What truly amazed me in my first forays into using ChatGPT, was how inaccurate it was, and how unapologetic it seemed to be about this. I generated a short article on AI itself, to research the topic and check for sources. The result was formulaic, so far so predictable, but what caught me off guard was that some information just seemed to be completely fabricated. I asked it for the sources it had used, and it said it couldn’t give them. I then asked it separately to list 10 sources related to the increase of AI content writers online, and it rolled off ten seemingly relevant links. I clicked on them and each led to a 404 error - they were all dead links. When I posed this same question in a new session, I was then told there were now no sources available. I found this baffling – I had made my peace with the mediocre writing, but what I didn’t expect was a complete disregard for facts and a strangely coy relationship with reality.
We are the misinformation generation, where truth is a rare commodity. How absurd would it be to give ChatGPT this level of power and respect when it is so obviously floored as a source of information? If you toss out an AI article without checking the facts, there is a chance you are just polluting the online world with nonsense, and you will have to turn to an AI rewriter to undo the damage. What really boggled my mind is that it still provided me with links. I think it just created them with the words I wanted and hoped for the best! Ultimately the session ended with me finding my sources the old-fashioned way… using Google.

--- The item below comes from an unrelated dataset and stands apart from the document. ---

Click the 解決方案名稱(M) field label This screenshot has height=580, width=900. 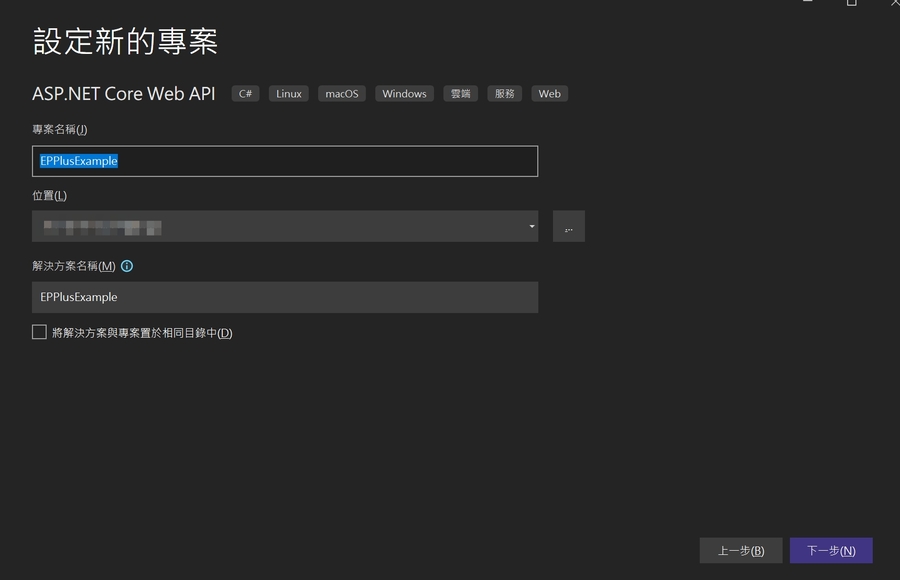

Poor-quality content leads to higher bounce rates
Aside from its strange relationship with the truth, ChatGPT content offends me as instantly as bad spelling or poor grammar. This is possibly just the snobbery that comes from being an avid reader and writer, but once you see it you can’t un-see it. The formula of AI writing generators is written through it like a stick of rock. As soon as I see it on a website I had previously respected, I leave straight away. Why would I stay on a site that views me, the reader, with such disdain? A website that holds me in such low regard that it thinks I will be engaged by entry-level content that reads like it was written by an above-average ten-year-old? I leave in search of higher-quality sites where the written word is still valued and the writing is there to provoke thought, not drive-through a sale via an affiliate link or a Shopify promotion.

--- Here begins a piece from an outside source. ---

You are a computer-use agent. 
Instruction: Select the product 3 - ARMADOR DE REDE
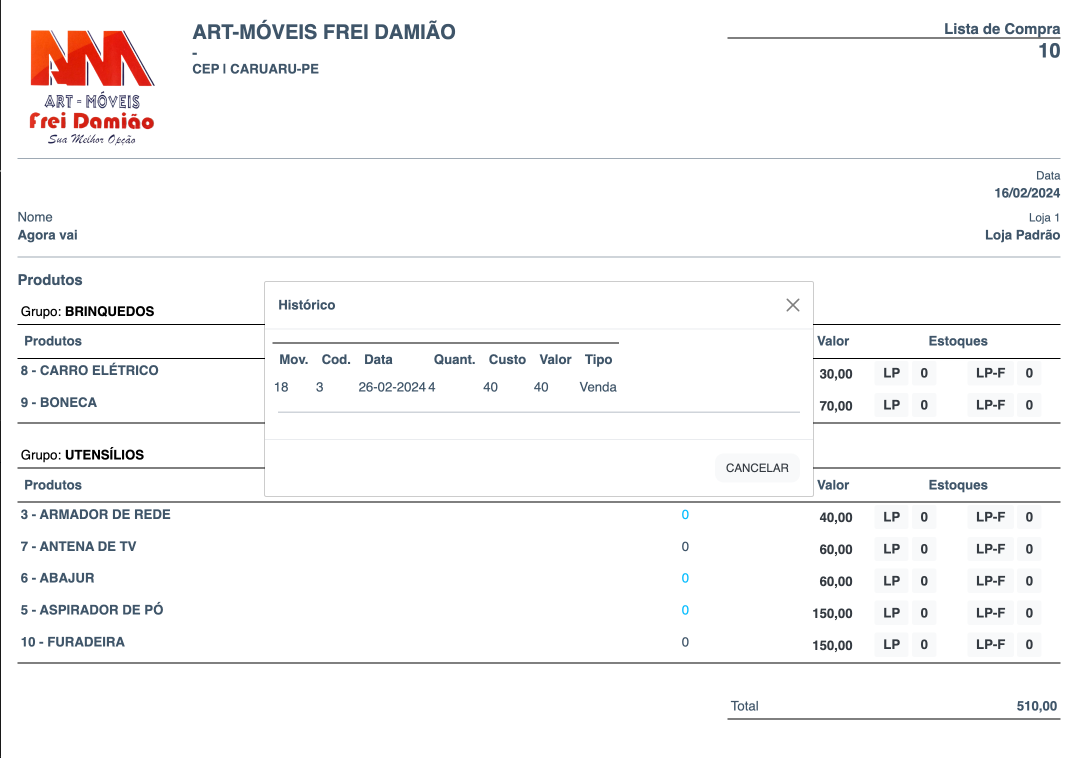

And this is the future that AI writing software has given us, I think. Online content has become uniform and predictable. Websites giving us the hard sell, even when they manage to fool the Google algorithm, are likely to be dismissed by an increasingly savvy and cynical reader. When compared to AI-generated writing, good writing stands in even starker contrast and is an even rarer commodity than it used to be. AI’s limitations stand to drive more and more clients to actual copywriters. All the things that we engage with as complex, thinking beings – new ideas, the swoop and dive of well-formed sentences, the emotional resonance caused by the rhythm and momentum of a good article – cannot be reproduced by software. My experience gives me an insight into this - on Fiverr, where I work sometimes, the searches for AI rewriters - ie copywriters who rewrite AI content - are increasing exponentially. I’ve had a gig there for this service since May 2022, because I could see the writing, ahem, on the wall.

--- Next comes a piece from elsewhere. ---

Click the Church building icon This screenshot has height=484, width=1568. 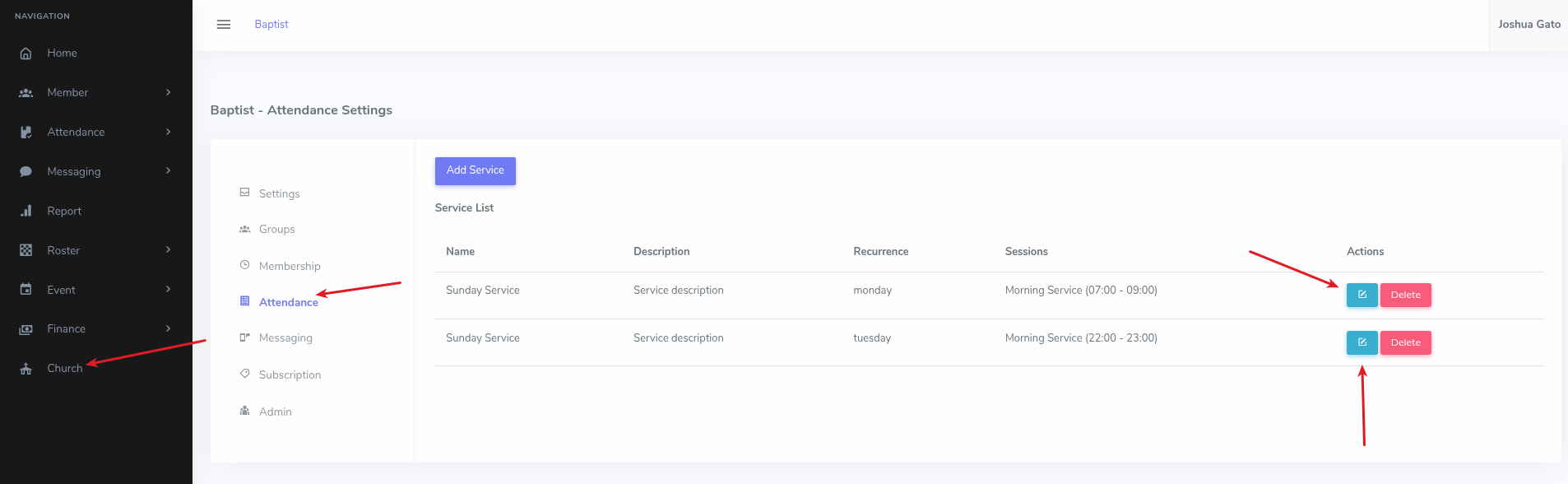point(26,369)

The question for a professional copywriter is - will there be a time when we can no longer tell normal writing apart from that created by AI content writer services? Probably, but I think it will be a slow process of gradual refinement following this initial jump forward. I loved my first iPhone in 2007, to the extent that I’m still using them in 2023. But I’m not holding my breath on that two-day battery life – I think I could be waiting a while.